Obviously, this is a serious accusation that needs to be answered. This can be done by first looking at two aspects of the Jesus’ life: 1) His human nature, and 2) His relationship with the Father. Then we will consider the accommodation theory.

Jesus’ Human Nature

Because of his human nature, questions are raised about Jesus’ beliefs concerning certain events in Scripture, such as creation.

In the incarnation, not only did Jesus retain his divine nature, but he also took on a human nature.

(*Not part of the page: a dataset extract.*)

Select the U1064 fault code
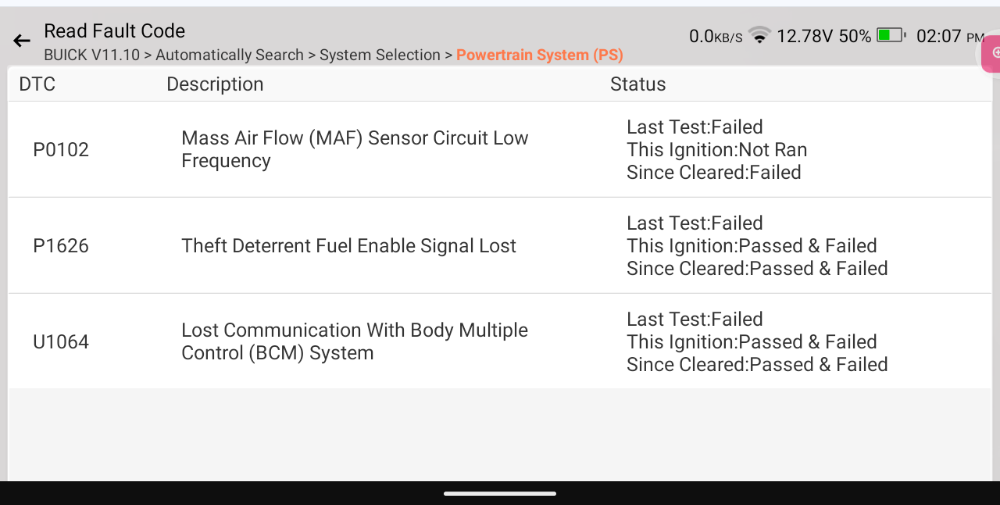The width and height of the screenshot is (1000, 505). click(x=61, y=342)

It is important to understand that, in the incarnation, not only did Jesus retain his divine nature, but he also took on a human nature (see Philippians 2:5–8). The incarnation should be viewed as an act of addition and not as an act of subtraction of Jesus’ nature. With respect to his divine nature, Jesus was omniscient (John 1:47–51; 4:16–19, 29), having all the attributes of God. Yet, in his human nature he had the limitations of being human (Matthew 4:4; Luke 2:40, 52; John 4:6; 19:28). The question that needs to be asked is this: Was Jesus in his humanity capable of error in the things he taught?

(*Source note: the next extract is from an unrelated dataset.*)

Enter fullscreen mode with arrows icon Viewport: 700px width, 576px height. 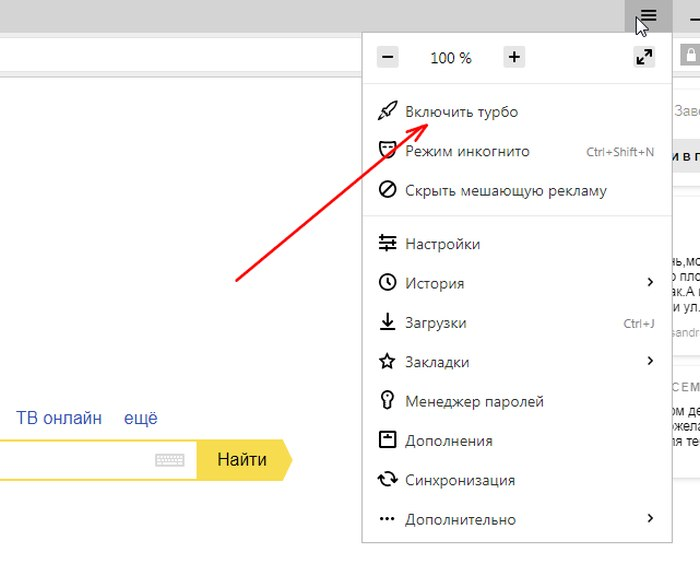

The objection to the validity of Jesus’ belief in the reliability of the historicity of the creation account is too quick in downplaying the divine status of Jesus in relation to his knowledge of creation. This overlooks whether the divinity of Christ meant anything in terms of an epistemological4 relevance to his humanity, and it raises the question of how the divine nature relates to the human nature in the one person, Jesus Christ. We are told on several occasions, for example, that Jesus knew what people were thinking (Matthew 9:4; 12:25), clearly one of his divine abilities. In his incarnation, Jesus did not cease to be God or to have the authority and knowledge of God. Rather, his divine nature dwelt in a human body (see John 1:1–3, 14).

The fatal flaw in the idea that Jesus’ teaching contained error is that, if Jesus in his humanity claimed to know more or less than he actually did, then such a claim would have profound ethical and theological implications concerning Jesus’ claims of being the truth (John 14:6), speaking the truth (John 8:45), and bearing witness to the truth (John 18:37). The critical point in all of this is that, in order for Jesus to save us from our sins, he had to be sinless, which includes never telling a falsehood. Scripture is clear in that Jesus was sinless in the life he lived, keeping God’s law perfectly (Luke 4:13; John 8:29; 15:10; 2 Corinthians 5:21; Hebrews 4:15; 1 Peter 2:22; 1 John 3:5).

If Jesus in his teaching had pretended or proclaimed to have more knowledge than he actually had, then he would have been sinning. The Bible tells us that “we who teach will be judged more strictly” (James 3:1). Jesus made statements such as “The words that I speak to you I do not speak on My own authority; but the Father who dwells in Me does the works” (John 14:10) and “I am . . . the truth” (John 14:6). Now if Jesus claimed to teach these things but taught erroneous information, then his claims would be falsified, he would be sinning, and this would disqualify Him from being our Savior.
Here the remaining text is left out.